I have been using Orcad capture CIS for >10 years and Orcad layout for several years (I was able to buy a license relatively cheap). It has some quirks but it works really quick for creating schematics and PCBs. The CIS option and a parts database is a must have. With those creating a bill of materials without errors / manual labour / correct part numbers is just a mouse-click away. A big advantage of Orcad layout is that it has spread-sheet like entry for lots of things. Putting components somewhere at a certain angle is a matter of typing the coordinates and angle.

I've also used Layo1 for a long time but its cumbersome compared to Layout.

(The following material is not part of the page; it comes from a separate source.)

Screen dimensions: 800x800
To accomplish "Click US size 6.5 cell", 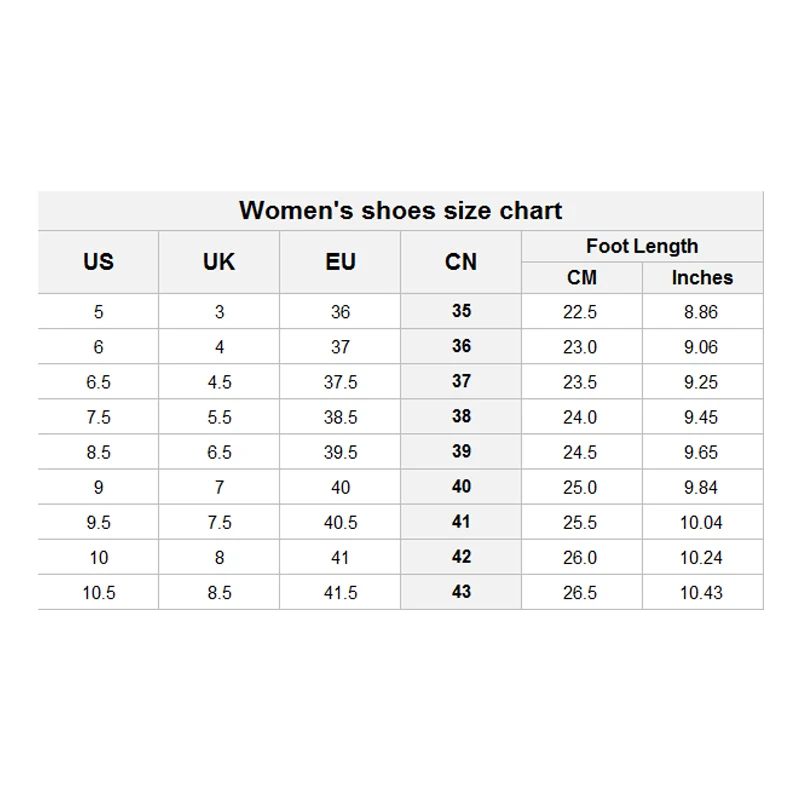I will click(98, 382).
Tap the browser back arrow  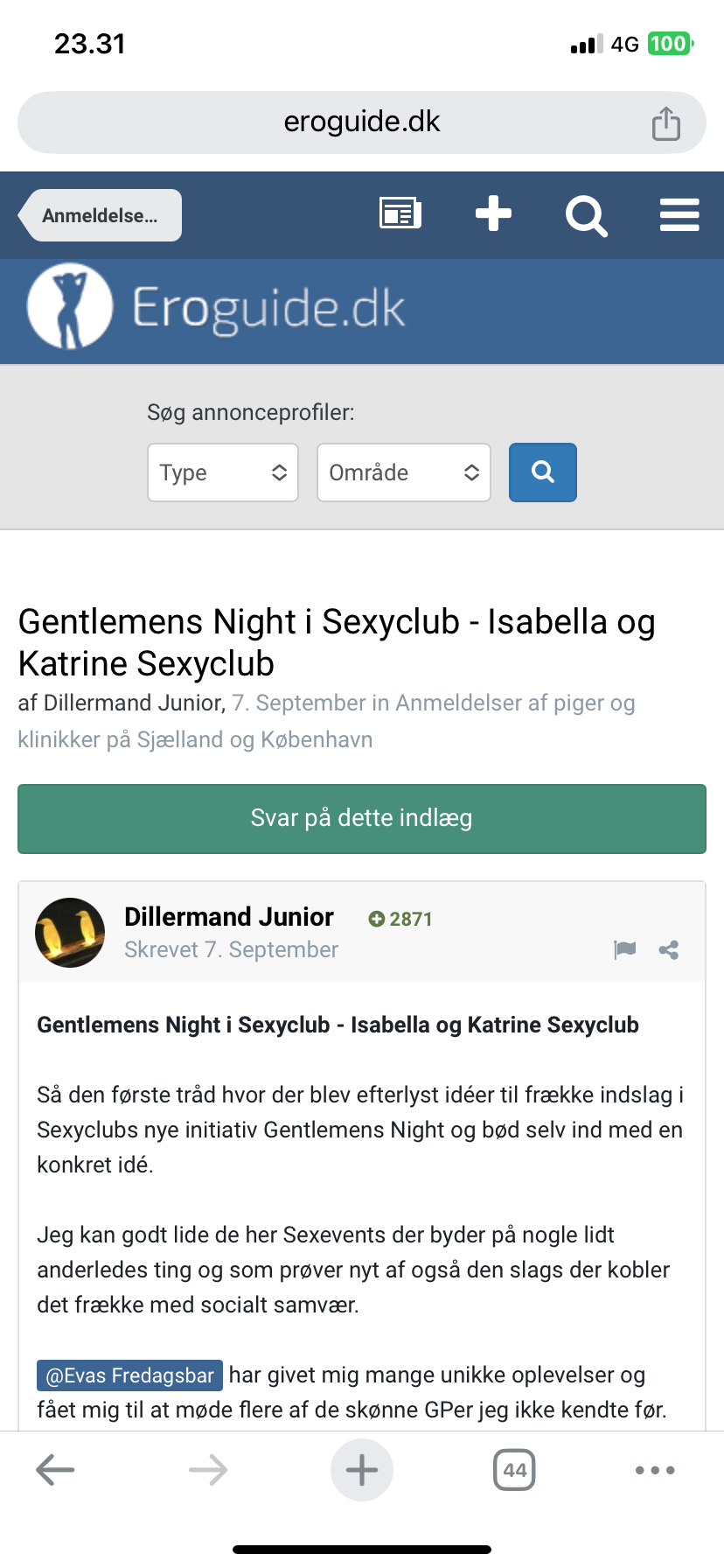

The MS-DOS version worked great but the Windows version not so much. Recently I had to make some changes to a design made in Layo1 but I opted to redo the whole PCB in Layout to get the work done faster.

I have used Altium for two projects but I found it very obfustigated even though I'm a former Protel Autotrax user. Altium is probably the only software package for which I really needed the manual to get going. I've also used Geda and PCB under Linux but I found using PCB challenging because the net names are not attached to the traces. Out of curiosity I have tried several other free packages including Kicad but with most of them drawing traces wasn't easy.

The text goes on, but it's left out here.